* **Task goal**
The answer must consist solely of the lines from the one containing "The height and" through the last line of the records, set down exactly and without any pictures.

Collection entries
....
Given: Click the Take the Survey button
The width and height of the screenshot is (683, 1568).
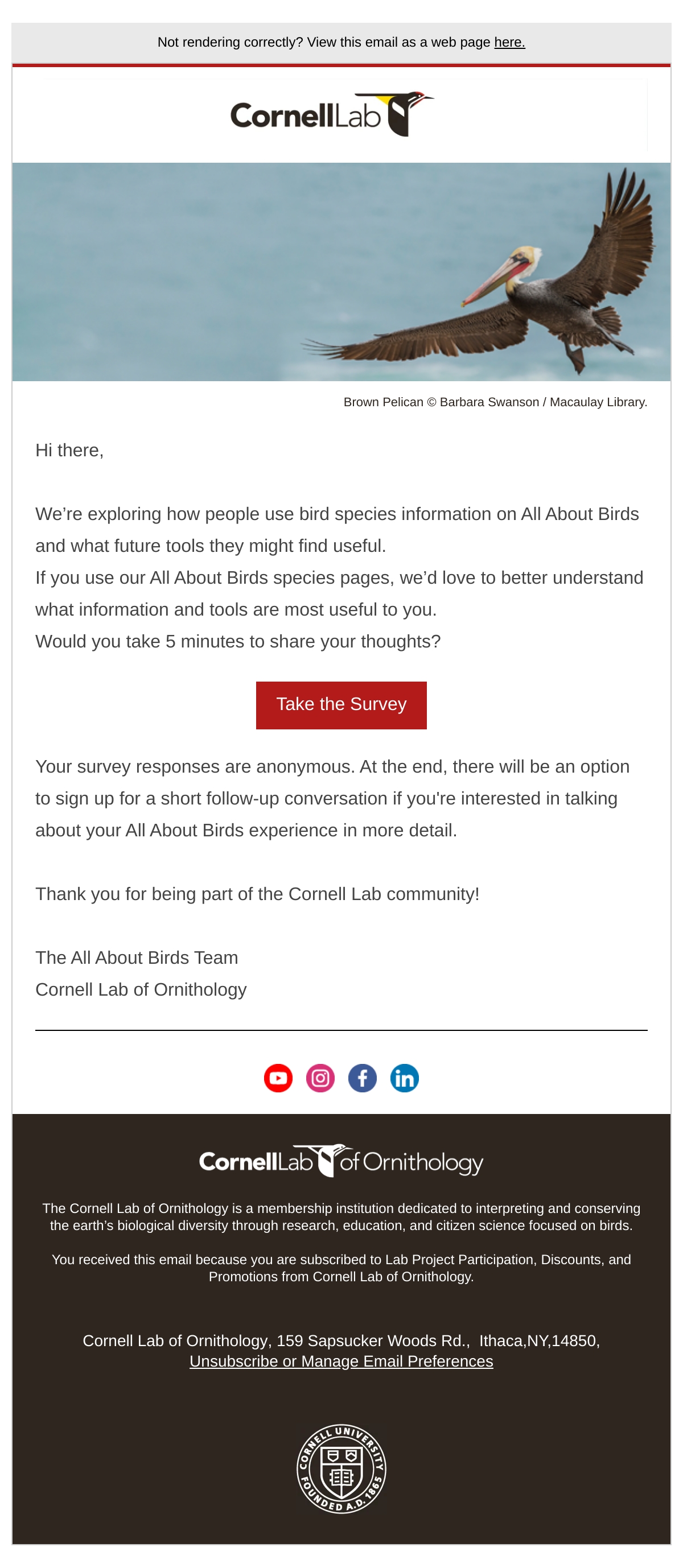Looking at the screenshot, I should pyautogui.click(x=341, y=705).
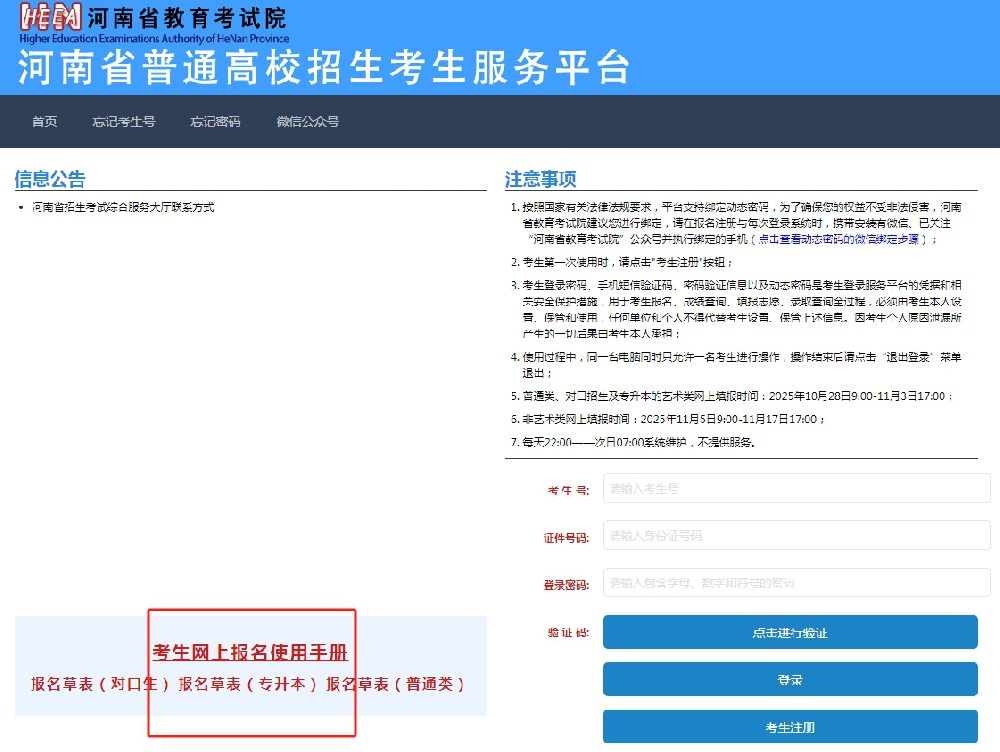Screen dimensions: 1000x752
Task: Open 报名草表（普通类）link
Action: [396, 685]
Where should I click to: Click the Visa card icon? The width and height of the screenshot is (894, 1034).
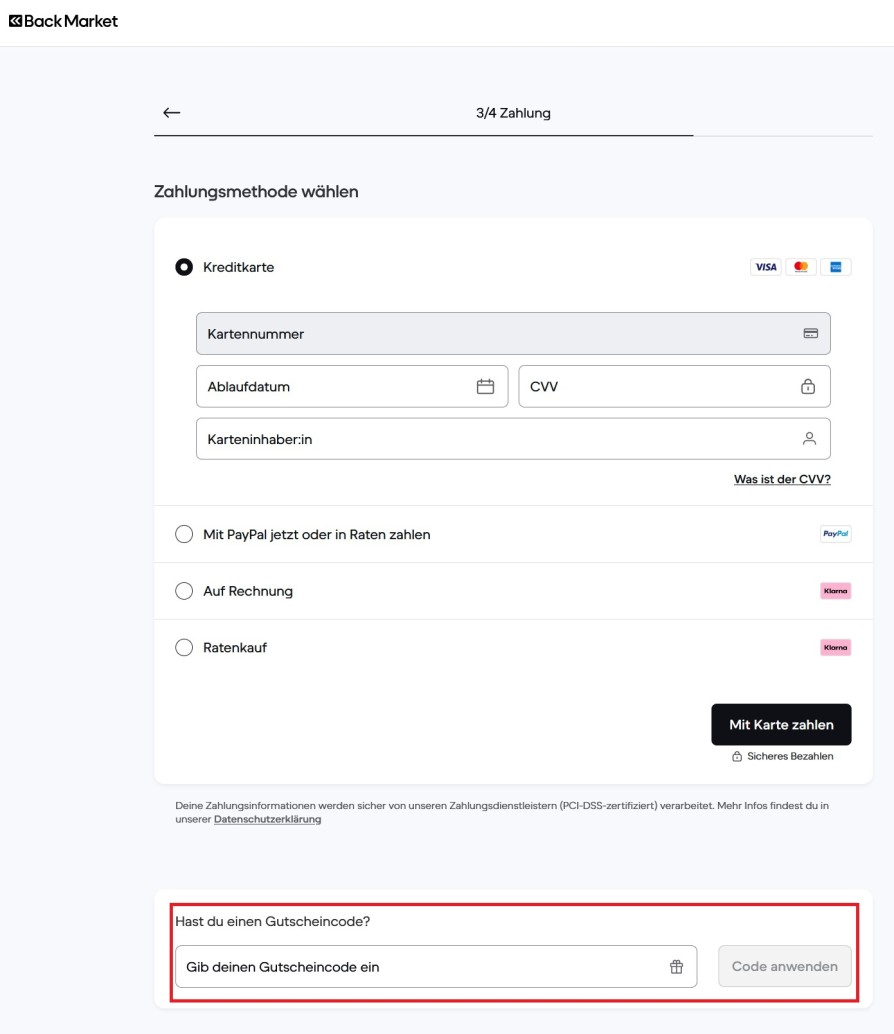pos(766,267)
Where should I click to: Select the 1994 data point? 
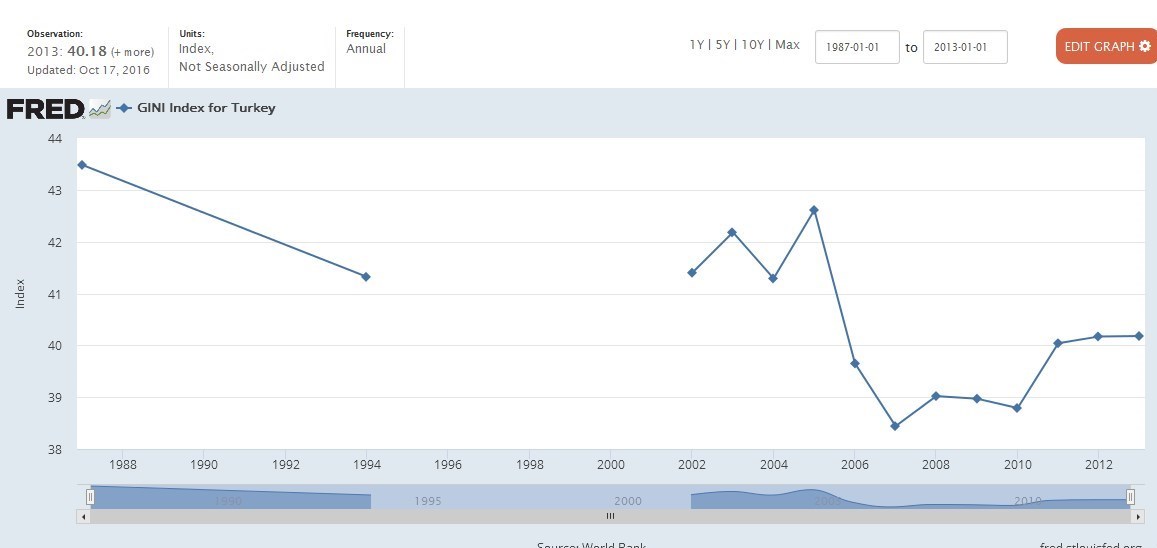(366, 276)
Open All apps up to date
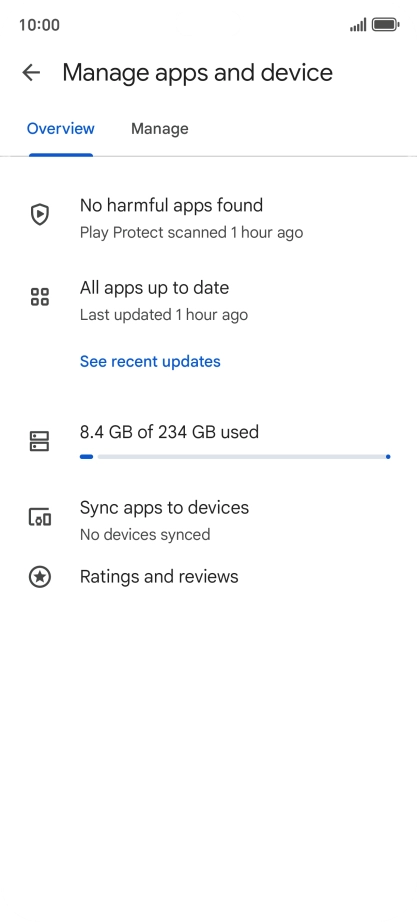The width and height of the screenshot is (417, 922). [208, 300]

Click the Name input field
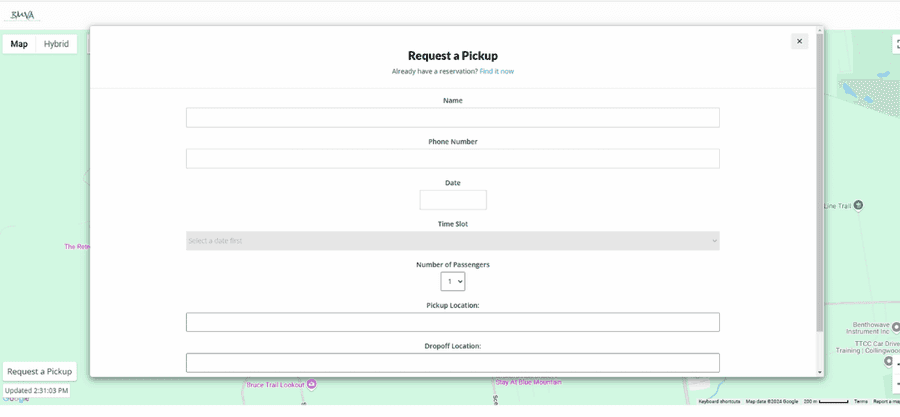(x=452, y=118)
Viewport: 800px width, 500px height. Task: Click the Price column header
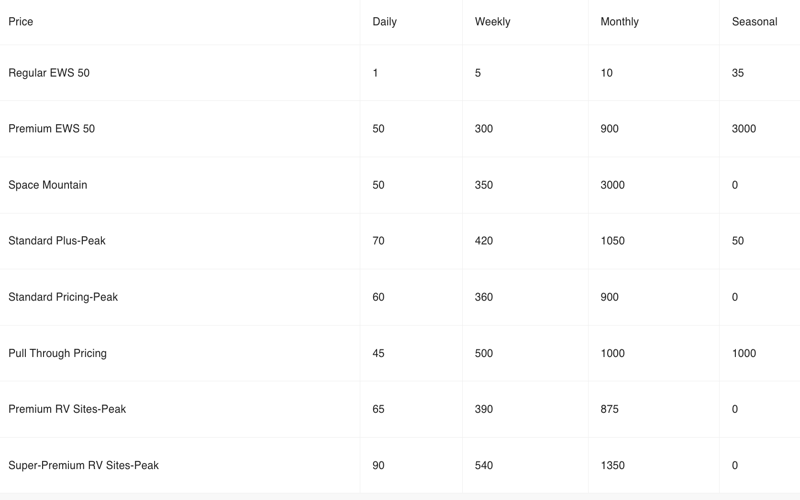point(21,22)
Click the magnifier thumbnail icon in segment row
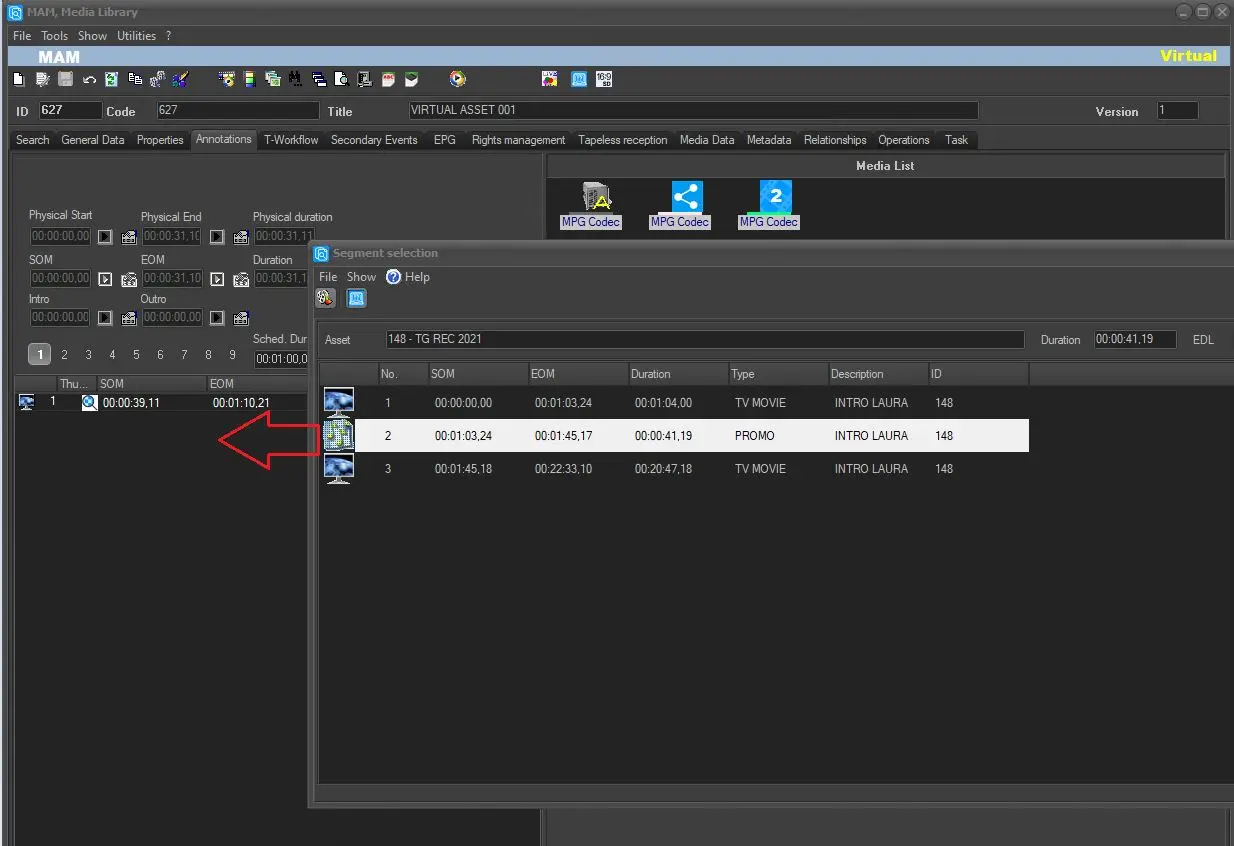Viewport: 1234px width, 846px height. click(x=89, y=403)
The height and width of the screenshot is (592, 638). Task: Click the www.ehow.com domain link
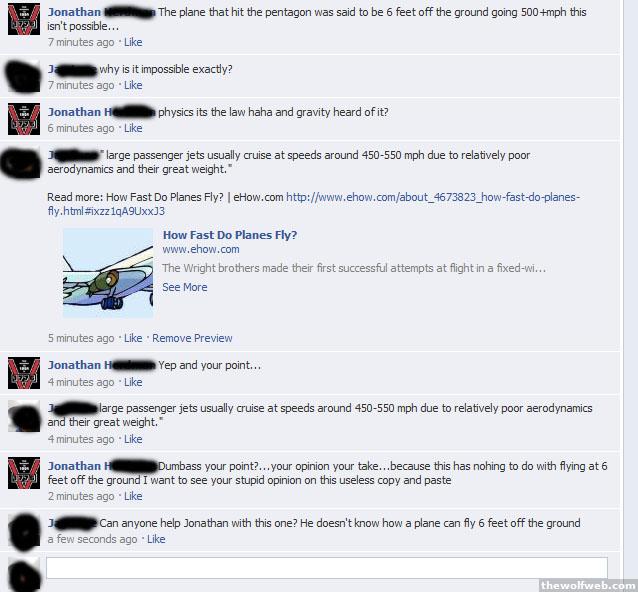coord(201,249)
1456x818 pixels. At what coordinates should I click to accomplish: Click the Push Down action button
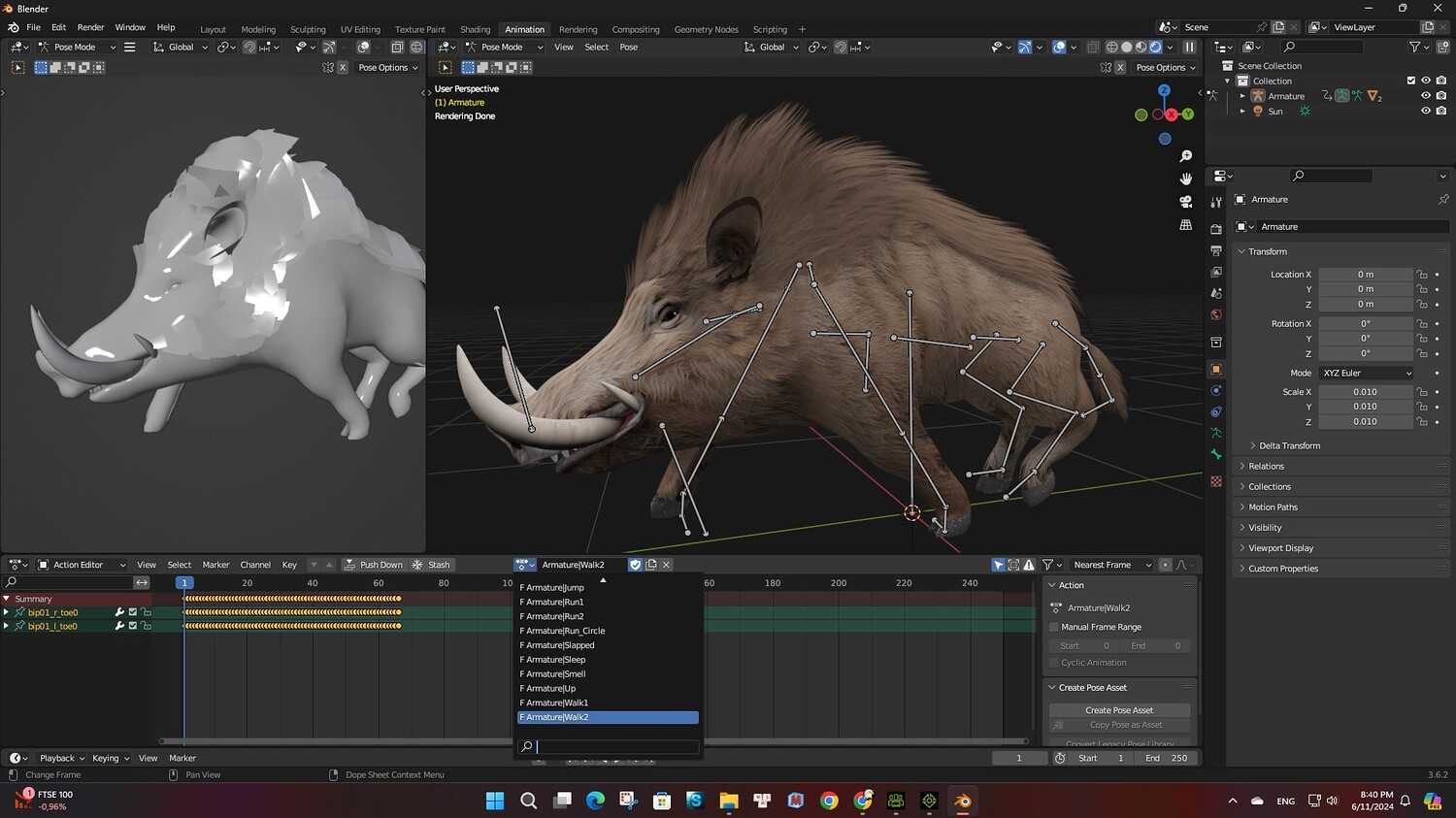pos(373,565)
....
* **Written answer**
The height and width of the screenshot is (592, 638). Task: Click the www.ehow.com domain link
coord(201,249)
1456x818 pixels. At what coordinates should I click to accomplish: Click the Push Down action button
pos(373,565)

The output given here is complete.